--- START OF Data provided ---
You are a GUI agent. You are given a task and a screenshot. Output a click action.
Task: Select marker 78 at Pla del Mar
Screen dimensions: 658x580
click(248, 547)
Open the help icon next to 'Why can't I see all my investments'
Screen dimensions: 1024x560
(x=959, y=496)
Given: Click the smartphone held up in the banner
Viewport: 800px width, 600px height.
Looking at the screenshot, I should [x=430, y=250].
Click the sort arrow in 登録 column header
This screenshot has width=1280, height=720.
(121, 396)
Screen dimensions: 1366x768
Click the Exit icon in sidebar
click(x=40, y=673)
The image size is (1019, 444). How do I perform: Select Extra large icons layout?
--- END OF Data provided ---
== Problem to solve ==
Put each line of the rows above into a JSON list of strings, one string per line, and leave out any blank lines.

== Result for this exercise ==
[
  "You are a GUI agent. You are given a task and a screenshot. Output a click action.",
  "Task: Select marker 78 at Pla del Mar",
  "Screen dimensions: 658x580",
  "click(248, 547)",
  "Open the help icon next to 'Why can't I see all my investments'",
  "Screen dimensions: 1024x560",
  "(x=959, y=496)",
  "Given: Click the smartphone held up in the banner",
  "Viewport: 800px width, 600px height.",
  "Looking at the screenshot, I should [x=430, y=250].",
  "Click the sort arrow in 登録 column header",
  "This screenshot has width=1280, height=720.",
  "(121, 396)",
  "Screen dimensions: 1366x768",
  "Click the Exit icon in sidebar",
  "click(x=40, y=673)",
  "The image size is (1019, 444). How do I perform: Select Extra large icons layout?"
]